» Exercise aim
For this exercise, copy out each line of the material below that includes "computer".

» Entries provided
************

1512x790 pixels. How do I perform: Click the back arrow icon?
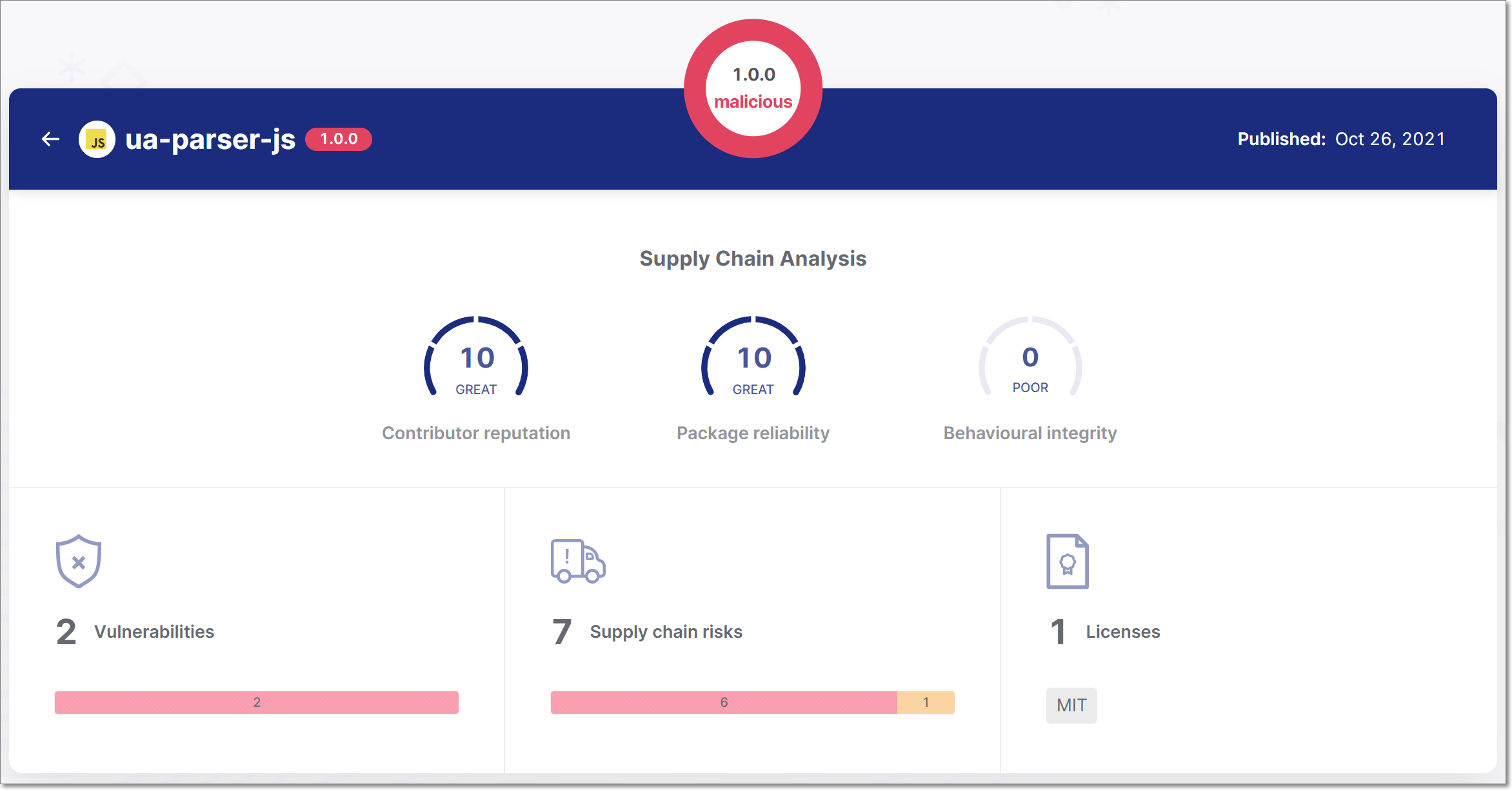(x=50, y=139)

************

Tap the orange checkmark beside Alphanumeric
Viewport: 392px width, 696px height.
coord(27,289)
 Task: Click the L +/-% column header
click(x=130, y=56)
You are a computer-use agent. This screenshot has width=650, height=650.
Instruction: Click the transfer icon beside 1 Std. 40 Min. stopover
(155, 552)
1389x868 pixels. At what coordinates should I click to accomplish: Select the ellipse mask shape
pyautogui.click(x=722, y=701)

************

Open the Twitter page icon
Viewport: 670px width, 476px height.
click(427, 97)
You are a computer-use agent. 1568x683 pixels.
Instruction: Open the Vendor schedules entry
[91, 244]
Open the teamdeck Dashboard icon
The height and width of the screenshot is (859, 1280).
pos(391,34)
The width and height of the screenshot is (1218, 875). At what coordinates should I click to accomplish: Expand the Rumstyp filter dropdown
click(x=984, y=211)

************

» Problem solution
You are a computer-use agent. This screenshot has width=650, height=650.
You are a computer-use agent. 1568x683 pixels.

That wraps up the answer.